Last week, the Hungarian government announced an economic package which, on the surface, is meant to deal with the country’s acutely low wages. Its results, however, will not increase the prosperity of the average citizen but greatly benefit large businesses.
According to the new package, the minimum wage will be increased by 15 % in 2017 and an additional 8 % in 2018. On the other hand, there will be a change in corporate tax — at the moment, it is 10 % for small and medium-sized enterprises (SMEs) and 19 % for big corporations — which will be lowered to a flat 9 % as of January 1, 2017.
Furthermore, in the next two years, the social contribution paid by employers will also be decreased by 7 percent.
So, while the government increases the minimum wage moderately (the net value of which will still be lower than the regional average due to the excessive income taxation), it gives a significant tax break to big corporations.
The government’s populist justification of this: due to massive cuts in corporate tax, firms will increase the salaries of their employees. We know that the chance for this is close to zero; higher corporate profit does not automatically mean higher wages.
If Orbán truly wanted to achieve higher wages, he should have cut the tax burdens on normal employees, and not the ones on corporate gain. Additionally, if he really intended to relieve the majority of employers, he should have favoured SMEs and not big business.
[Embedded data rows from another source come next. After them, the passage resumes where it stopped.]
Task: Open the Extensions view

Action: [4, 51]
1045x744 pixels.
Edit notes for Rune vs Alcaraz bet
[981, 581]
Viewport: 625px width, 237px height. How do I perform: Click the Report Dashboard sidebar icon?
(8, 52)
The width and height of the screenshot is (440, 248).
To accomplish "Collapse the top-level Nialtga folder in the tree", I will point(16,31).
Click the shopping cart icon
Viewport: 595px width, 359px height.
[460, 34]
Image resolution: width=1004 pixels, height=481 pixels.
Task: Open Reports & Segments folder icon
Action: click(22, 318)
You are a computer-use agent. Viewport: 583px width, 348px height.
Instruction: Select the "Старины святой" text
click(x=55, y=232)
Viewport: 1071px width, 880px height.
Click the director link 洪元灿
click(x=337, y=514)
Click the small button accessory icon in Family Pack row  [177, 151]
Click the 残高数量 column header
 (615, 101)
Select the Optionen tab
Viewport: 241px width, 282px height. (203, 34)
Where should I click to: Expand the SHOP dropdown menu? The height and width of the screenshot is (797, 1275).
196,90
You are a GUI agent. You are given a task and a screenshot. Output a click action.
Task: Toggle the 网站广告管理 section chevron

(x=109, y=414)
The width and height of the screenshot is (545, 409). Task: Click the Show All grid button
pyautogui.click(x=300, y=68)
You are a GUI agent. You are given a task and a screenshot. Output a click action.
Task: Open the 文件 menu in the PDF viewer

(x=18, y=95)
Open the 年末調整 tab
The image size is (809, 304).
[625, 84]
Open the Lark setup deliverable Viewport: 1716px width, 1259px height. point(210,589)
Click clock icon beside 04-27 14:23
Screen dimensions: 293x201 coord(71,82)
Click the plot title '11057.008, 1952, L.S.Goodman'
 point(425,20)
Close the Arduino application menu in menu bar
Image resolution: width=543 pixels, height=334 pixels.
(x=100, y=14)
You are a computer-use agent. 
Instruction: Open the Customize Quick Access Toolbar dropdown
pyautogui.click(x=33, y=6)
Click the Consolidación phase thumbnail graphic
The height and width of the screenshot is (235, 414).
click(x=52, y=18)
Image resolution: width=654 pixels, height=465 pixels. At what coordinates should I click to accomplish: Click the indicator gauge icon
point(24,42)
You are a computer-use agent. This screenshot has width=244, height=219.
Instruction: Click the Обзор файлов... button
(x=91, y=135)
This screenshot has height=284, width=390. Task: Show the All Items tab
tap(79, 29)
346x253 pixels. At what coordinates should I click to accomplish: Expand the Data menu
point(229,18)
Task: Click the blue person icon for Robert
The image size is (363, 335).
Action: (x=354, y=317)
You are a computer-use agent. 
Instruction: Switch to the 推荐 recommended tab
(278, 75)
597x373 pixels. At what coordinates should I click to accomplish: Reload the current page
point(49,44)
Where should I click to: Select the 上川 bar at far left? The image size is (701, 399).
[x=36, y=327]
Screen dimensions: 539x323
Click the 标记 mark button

The proposed measure will reduce the national budget by 300 billion forint (approx. 1 billion euros). This is double the amount spent on higher education in one year. It will costs each and every Hungarian citizen almost 100 euro a year. Should this sum be been given to multinational corporations and Hungarian oligarchs?
The chances are that the government agencies, which help the poor and develop disadvantaged regions, will pay the price. The money will be missing from the education system, the health service, and the housing programs.
In other words, the money will be misplaced from the programs that guarantee a degree of social security for the Hungarian people.
With this measure the government becomes an exemplary pupil of the crumbling neo-liberal consensus and continues the worst traditions of the post-socialist Hungarian economic governance, which transferred large chunks of the national assets into the pockets of big business in the hope of future investment.
What the government fails to achieve, however, is strengthening the backbone of the Hungarian economy by investing in the people, helping SMEs, and redistributing material wealth in a fair manner.
With this move, Orbán is virtually turning Hungary into a Central European tax haven to bribe multinationals and increase the profits of affiliated “national capitalists”, in order to secure his own power.